#### Your task:
Could you restate the entries below word for word?

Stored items
⁂
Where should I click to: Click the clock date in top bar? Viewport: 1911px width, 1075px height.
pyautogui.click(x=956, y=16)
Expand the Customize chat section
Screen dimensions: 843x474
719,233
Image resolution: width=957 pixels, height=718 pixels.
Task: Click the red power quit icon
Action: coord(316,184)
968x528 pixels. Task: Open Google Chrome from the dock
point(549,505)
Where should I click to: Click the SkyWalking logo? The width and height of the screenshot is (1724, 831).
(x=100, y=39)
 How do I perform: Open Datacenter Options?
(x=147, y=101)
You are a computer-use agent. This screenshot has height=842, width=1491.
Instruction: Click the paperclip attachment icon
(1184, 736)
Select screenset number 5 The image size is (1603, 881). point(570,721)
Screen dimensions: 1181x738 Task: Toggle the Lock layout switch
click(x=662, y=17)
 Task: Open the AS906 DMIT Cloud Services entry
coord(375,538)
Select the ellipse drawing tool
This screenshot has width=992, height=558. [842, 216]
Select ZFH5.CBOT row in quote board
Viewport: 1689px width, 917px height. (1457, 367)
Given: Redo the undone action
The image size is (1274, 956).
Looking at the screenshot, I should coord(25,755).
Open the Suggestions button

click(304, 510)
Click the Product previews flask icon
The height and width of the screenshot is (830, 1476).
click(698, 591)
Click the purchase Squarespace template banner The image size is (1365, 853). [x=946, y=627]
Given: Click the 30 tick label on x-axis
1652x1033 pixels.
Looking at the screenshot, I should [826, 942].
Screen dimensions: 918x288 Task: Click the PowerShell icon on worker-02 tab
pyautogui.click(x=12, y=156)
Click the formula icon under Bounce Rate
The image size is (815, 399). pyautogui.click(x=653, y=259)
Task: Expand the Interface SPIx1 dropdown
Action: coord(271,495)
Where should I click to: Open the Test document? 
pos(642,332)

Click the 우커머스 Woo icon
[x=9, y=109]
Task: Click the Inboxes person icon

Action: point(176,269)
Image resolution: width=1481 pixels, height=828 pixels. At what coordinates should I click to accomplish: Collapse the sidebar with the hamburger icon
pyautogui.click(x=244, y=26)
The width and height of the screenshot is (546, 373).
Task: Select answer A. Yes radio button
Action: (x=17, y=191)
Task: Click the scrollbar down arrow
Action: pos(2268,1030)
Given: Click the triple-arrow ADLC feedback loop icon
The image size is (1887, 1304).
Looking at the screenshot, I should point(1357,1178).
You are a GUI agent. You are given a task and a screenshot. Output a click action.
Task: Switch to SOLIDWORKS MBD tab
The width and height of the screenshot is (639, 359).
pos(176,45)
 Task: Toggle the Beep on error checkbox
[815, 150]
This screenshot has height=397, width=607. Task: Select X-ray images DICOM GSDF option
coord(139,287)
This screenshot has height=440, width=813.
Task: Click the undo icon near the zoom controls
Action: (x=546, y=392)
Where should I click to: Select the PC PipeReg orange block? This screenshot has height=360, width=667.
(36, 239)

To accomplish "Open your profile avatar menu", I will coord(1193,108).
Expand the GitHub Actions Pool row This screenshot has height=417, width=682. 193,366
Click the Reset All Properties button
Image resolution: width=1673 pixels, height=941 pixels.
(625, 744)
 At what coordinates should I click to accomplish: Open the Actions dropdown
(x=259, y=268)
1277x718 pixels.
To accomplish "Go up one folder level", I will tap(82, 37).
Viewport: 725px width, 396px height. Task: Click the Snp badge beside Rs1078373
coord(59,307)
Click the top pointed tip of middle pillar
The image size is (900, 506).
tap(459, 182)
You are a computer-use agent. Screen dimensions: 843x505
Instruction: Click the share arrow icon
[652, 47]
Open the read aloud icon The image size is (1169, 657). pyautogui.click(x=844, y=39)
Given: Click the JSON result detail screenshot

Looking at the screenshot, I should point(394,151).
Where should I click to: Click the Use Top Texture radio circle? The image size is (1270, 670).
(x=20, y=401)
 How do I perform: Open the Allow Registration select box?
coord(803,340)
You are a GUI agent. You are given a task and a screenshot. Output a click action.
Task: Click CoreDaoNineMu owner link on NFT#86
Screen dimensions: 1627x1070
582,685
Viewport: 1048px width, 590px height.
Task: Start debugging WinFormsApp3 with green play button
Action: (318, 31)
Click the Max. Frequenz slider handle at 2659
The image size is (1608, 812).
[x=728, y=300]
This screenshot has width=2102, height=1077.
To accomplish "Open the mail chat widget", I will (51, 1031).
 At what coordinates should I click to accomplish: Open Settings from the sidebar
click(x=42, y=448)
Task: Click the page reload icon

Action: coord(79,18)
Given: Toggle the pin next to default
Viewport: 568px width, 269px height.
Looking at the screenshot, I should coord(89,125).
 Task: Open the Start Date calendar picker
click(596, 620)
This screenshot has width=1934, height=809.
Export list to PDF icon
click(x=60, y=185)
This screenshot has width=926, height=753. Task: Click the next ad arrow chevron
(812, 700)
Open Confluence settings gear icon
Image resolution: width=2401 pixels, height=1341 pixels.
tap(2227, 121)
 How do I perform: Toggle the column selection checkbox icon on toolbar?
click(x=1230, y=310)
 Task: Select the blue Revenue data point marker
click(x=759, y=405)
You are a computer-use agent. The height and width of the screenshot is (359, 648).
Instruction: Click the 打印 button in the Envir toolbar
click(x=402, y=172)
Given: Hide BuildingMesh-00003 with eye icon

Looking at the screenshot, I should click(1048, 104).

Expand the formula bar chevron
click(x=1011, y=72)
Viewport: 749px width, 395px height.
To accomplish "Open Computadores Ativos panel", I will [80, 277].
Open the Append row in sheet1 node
⁂
#### Answer to the problem:
Where should I click to: Click the clock date in top bar? Viewport: 1911px width, 1075px height.
pyautogui.click(x=956, y=16)
Expand the Customize chat section
Screen dimensions: 843x474
719,233
Image resolution: width=957 pixels, height=718 pixels.
Task: Click the red power quit icon
Action: coord(316,184)
968x528 pixels. Task: Open Google Chrome from the dock
point(549,505)
Where should I click to: Click the SkyWalking logo? The width and height of the screenshot is (1724, 831).
(x=100, y=39)
 How do I perform: Open Datacenter Options?
(x=147, y=101)
You are a computer-use agent. This screenshot has height=842, width=1491.
Instruction: Click the paperclip attachment icon
(1184, 736)
Select screenset number 5 The image size is (1603, 881). point(570,721)
Screen dimensions: 1181x738 Task: Toggle the Lock layout switch
click(x=662, y=17)
 Task: Open the AS906 DMIT Cloud Services entry
coord(375,538)
Select the ellipse drawing tool
This screenshot has width=992, height=558. [842, 216]
Select ZFH5.CBOT row in quote board
Viewport: 1689px width, 917px height. (1457, 367)
Given: Redo the undone action
The image size is (1274, 956).
Looking at the screenshot, I should coord(25,755).
Open the Suggestions button

click(304, 510)
Click the Product previews flask icon
The height and width of the screenshot is (830, 1476).
click(698, 591)
Click the purchase Squarespace template banner The image size is (1365, 853). [x=946, y=627]
Given: Click the 30 tick label on x-axis
1652x1033 pixels.
Looking at the screenshot, I should [826, 942].
Screen dimensions: 918x288 Task: Click the PowerShell icon on worker-02 tab
pyautogui.click(x=12, y=156)
Click the formula icon under Bounce Rate
The image size is (815, 399). pyautogui.click(x=653, y=259)
Task: Expand the Interface SPIx1 dropdown
Action: coord(271,495)
Where should I click to: Open the Test document? 
pos(642,332)

Click the 우커머스 Woo icon
[x=9, y=109]
Task: Click the Inboxes person icon

Action: point(176,269)
Image resolution: width=1481 pixels, height=828 pixels. At what coordinates should I click to accomplish: Collapse the sidebar with the hamburger icon
pyautogui.click(x=244, y=26)
The width and height of the screenshot is (546, 373).
Task: Select answer A. Yes radio button
Action: (x=17, y=191)
Task: Click the scrollbar down arrow
Action: pos(2268,1030)
Given: Click the triple-arrow ADLC feedback loop icon
The image size is (1887, 1304).
Looking at the screenshot, I should point(1357,1178).
You are a GUI agent. You are given a task and a screenshot. Output a click action.
Task: Switch to SOLIDWORKS MBD tab
The width and height of the screenshot is (639, 359).
pos(176,45)
 Task: Toggle the Beep on error checkbox
[815, 150]
This screenshot has height=397, width=607. Task: Select X-ray images DICOM GSDF option
coord(139,287)
This screenshot has height=440, width=813.
Task: Click the undo icon near the zoom controls
Action: (x=546, y=392)
Where should I click to: Select the PC PipeReg orange block? This screenshot has height=360, width=667.
(36, 239)

To accomplish "Open your profile avatar menu", I will coord(1193,108).
Expand the GitHub Actions Pool row This screenshot has height=417, width=682. 193,366
Click the Reset All Properties button
Image resolution: width=1673 pixels, height=941 pixels.
(625, 744)
 At what coordinates should I click to accomplish: Open the Actions dropdown
(x=259, y=268)
1277x718 pixels.
To accomplish "Go up one folder level", I will tap(82, 37).
Viewport: 725px width, 396px height. Task: Click the Snp badge beside Rs1078373
coord(59,307)
Click the top pointed tip of middle pillar
The image size is (900, 506).
tap(459, 182)
You are a computer-use agent. Screen dimensions: 843x505
Instruction: Click the share arrow icon
[652, 47]
Open the read aloud icon The image size is (1169, 657). pyautogui.click(x=844, y=39)
Given: Click the JSON result detail screenshot

Looking at the screenshot, I should point(394,151).
Where should I click to: Click the Use Top Texture radio circle? The image size is (1270, 670).
(x=20, y=401)
 How do I perform: Open the Allow Registration select box?
coord(803,340)
You are a GUI agent. You are given a task and a screenshot. Output a click action.
Task: Click CoreDaoNineMu owner link on NFT#86
Screen dimensions: 1627x1070
582,685
Viewport: 1048px width, 590px height.
Task: Start debugging WinFormsApp3 with green play button
Action: (318, 31)
Click the Max. Frequenz slider handle at 2659
The image size is (1608, 812).
[x=728, y=300]
This screenshot has width=2102, height=1077.
To accomplish "Open the mail chat widget", I will (51, 1031).
 At what coordinates should I click to accomplish: Open Settings from the sidebar
click(x=42, y=448)
Task: Click the page reload icon

Action: coord(79,18)
Given: Toggle the pin next to default
Viewport: 568px width, 269px height.
Looking at the screenshot, I should coord(89,125).
 Task: Open the Start Date calendar picker
click(596, 620)
This screenshot has width=1934, height=809.
Export list to PDF icon
click(x=60, y=185)
This screenshot has width=926, height=753. Task: Click the next ad arrow chevron
(812, 700)
Open Confluence settings gear icon
Image resolution: width=2401 pixels, height=1341 pixels.
tap(2227, 121)
 How do I perform: Toggle the column selection checkbox icon on toolbar?
click(x=1230, y=310)
 Task: Select the blue Revenue data point marker
click(x=759, y=405)
You are a computer-use agent. The height and width of the screenshot is (359, 648).
Instruction: Click the 打印 button in the Envir toolbar
click(x=402, y=172)
Given: Hide BuildingMesh-00003 with eye icon

Looking at the screenshot, I should click(1048, 104).

Expand the formula bar chevron
click(x=1011, y=72)
Viewport: 749px width, 395px height.
To accomplish "Open Computadores Ativos panel", I will [80, 277].
Open the Append row in sheet1 node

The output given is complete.